PAGE EXCERPT:
start
Just got back from the expo. i got a male wheatbelt stimo off snake ranch for $350 i wasnt planing on buying anything but i couldnt help myself LOL.


----------



## gpoleweski (May 2, 2009)

Yearling Spotted from Anthony Stimsoni(I think)...$200. I think it was a pretty good buy, tame as!


----------



## Elise (May 2, 2009)

waa.... i wish i could make it. going that way in a few weeks....


----------



## KingSirloin (May 2, 2009)

I got a male and female pair of water pythons for $150 each too. The male was happy when I handled it but the female was almost doing damage to the plastic lid trying to get to me. 

I already have a yearling female bredli and it's temper is none the better. What is it with these females and their up tight nature when guys want to handle them??

Anyway, that brings my total to 3 bredli's, one diamond which needs a female partner, and two water pythons. Damn the invention of the credit card.


----------



## eamonn (May 2, 2009)

i bought a 2yr+ spotted python for $250


----------



## Jay84 (May 2, 2009)

pics people, pics........... PLEASE!!!!! for those stuck down in Victoria at work!


----------



## gpoleweski (May 2, 2009)

:O eamonn where from?

And I'll post pics once he goes into his real enclosure.


----------



## Riley (May 2, 2009)

i volunteered again today (didnt do it yesterday but last year) and will be going again tommorow! damn i wish i had a snake right now!!


----------



## gpoleweski (May 2, 2009)

I had my tag on for half the time...after I found my snake to be...Didn't want all you snakey people to steal him!
end
INFORMATION SHOWN:
start
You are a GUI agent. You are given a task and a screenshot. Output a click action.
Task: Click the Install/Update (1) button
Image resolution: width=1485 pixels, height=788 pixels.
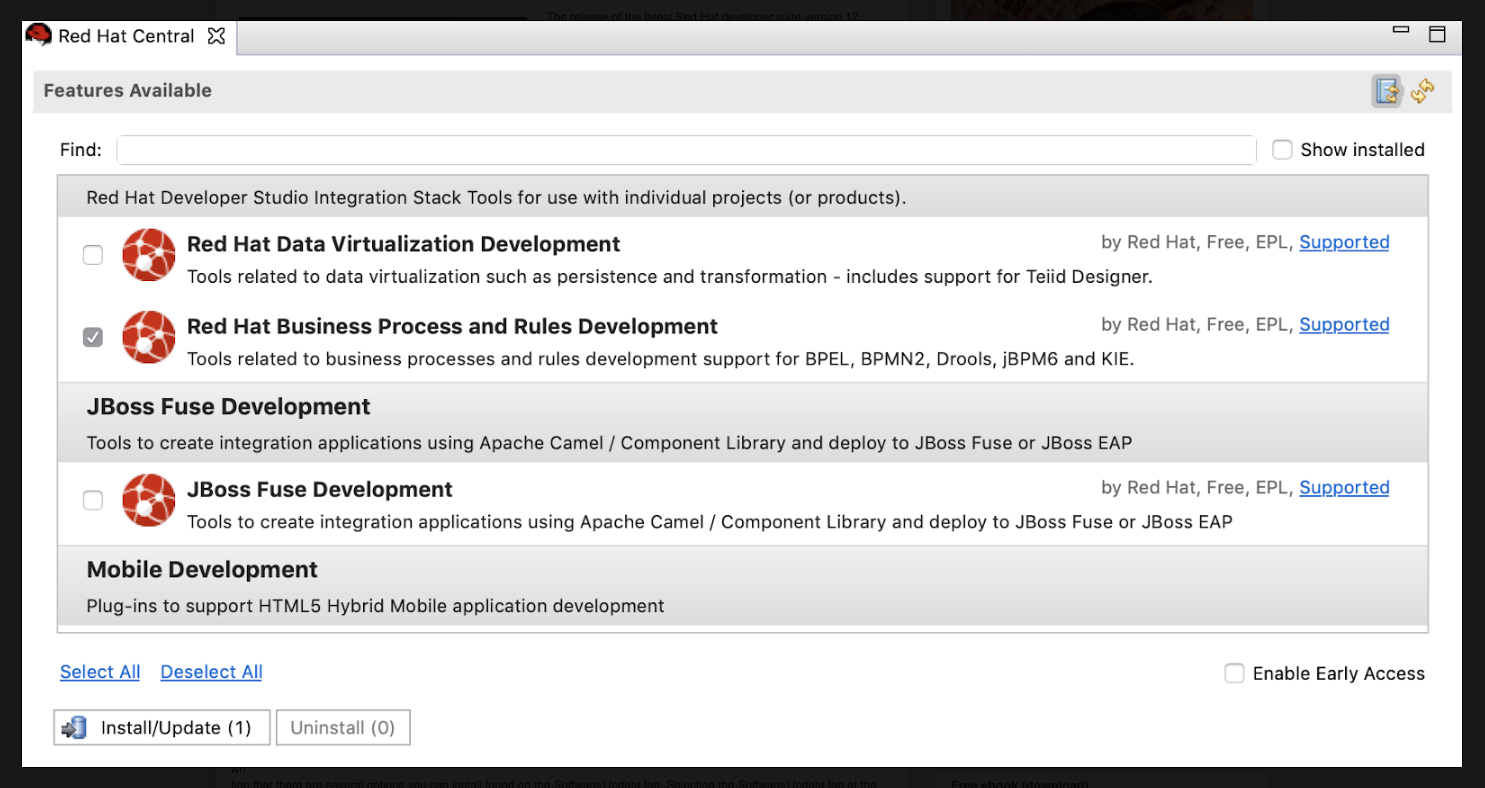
end
STATED GOAL 1:
In the expo forum thread, what price did eamonn pay for the spotted python?
STATED GOAL 2:
Shorten the paragraph in the expo forum thread that begins "I got a male and female pair of water pythons", keeping its main facts.
STATED GOAL 3:
Quote the expo forum thread word for word, between "I already have" and "eamonn (May 2, 2009)", inclusive.

FULL OUTPUT 1:
$250

FULL OUTPUT 2:
A male and female pair of water pythons was bought for $150 each. The male was calm when handled, but the female nearly damaged the plastic lid trying to get to the buyer.

FULL OUTPUT 3:
I already have a yearling female bredli and it's temper is none the better. What is it with these females and their up tight nature when guys want to handle them??

Anyway, that brings my total to 3 bredli's, one diamond which needs a female partner, and two water pythons. Damn the invention of the credit card.


----------



## eamonn (May 2, 2009)